● DATASET EXCERPTS
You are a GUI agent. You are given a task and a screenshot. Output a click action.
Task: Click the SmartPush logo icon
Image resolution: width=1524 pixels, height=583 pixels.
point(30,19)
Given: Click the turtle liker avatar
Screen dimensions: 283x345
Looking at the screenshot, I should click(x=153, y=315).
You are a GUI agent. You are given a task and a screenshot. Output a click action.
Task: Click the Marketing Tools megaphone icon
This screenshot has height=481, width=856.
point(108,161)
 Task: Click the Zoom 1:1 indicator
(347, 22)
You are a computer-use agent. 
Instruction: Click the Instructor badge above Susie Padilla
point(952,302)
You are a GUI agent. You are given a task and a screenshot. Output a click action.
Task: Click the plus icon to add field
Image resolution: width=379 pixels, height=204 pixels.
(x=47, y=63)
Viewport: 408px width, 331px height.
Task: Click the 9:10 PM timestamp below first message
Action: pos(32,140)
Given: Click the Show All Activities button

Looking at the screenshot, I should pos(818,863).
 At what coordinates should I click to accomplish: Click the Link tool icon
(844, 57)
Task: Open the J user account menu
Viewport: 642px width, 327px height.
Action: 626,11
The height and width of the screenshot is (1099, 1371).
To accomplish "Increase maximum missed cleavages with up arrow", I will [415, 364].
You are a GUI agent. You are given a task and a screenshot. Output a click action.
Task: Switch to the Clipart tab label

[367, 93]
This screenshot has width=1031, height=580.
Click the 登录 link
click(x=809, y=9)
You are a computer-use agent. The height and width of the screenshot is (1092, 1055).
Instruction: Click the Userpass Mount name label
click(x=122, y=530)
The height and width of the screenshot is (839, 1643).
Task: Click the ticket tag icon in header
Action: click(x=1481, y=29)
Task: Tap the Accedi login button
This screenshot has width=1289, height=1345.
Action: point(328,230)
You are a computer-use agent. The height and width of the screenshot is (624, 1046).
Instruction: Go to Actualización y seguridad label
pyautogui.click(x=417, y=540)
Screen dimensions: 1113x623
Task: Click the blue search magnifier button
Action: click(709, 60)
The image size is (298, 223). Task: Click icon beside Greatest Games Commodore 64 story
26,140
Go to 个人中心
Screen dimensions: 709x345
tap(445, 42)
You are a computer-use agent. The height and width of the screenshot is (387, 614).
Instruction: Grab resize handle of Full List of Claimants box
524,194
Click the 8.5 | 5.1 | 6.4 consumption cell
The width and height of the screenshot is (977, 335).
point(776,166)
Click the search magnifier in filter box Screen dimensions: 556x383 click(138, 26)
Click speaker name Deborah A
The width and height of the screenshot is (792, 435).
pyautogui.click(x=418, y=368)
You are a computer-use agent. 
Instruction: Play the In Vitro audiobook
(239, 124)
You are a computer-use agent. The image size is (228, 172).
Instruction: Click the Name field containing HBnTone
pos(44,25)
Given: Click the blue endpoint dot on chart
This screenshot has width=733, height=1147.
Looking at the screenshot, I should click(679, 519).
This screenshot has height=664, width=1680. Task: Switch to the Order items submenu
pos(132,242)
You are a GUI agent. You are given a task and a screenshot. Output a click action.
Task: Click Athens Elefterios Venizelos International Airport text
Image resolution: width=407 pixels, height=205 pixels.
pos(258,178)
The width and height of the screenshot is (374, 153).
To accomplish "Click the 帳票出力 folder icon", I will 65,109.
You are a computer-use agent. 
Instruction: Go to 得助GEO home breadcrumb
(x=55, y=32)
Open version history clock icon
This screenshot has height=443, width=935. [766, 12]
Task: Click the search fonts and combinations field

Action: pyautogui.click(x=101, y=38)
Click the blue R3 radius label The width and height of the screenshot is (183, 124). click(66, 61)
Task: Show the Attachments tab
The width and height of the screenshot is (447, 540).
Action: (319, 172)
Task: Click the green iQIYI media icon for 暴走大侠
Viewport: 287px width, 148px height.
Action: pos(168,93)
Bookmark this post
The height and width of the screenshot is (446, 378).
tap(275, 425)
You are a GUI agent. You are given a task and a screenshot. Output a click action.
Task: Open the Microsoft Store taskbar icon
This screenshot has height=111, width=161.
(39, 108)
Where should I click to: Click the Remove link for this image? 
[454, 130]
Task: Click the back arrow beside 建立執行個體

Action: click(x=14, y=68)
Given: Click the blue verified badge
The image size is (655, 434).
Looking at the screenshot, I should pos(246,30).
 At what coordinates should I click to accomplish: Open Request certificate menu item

● WORK TO COMPLETE
From the listing above, extract every line that contains the string "field", treating uppercase and lowercase as distinct.

● COMPLETE ANSWER
Task: Click the plus icon to add field
Instruction: Click the Name field containing HBnTone
Task: Click the search fonts and combinations field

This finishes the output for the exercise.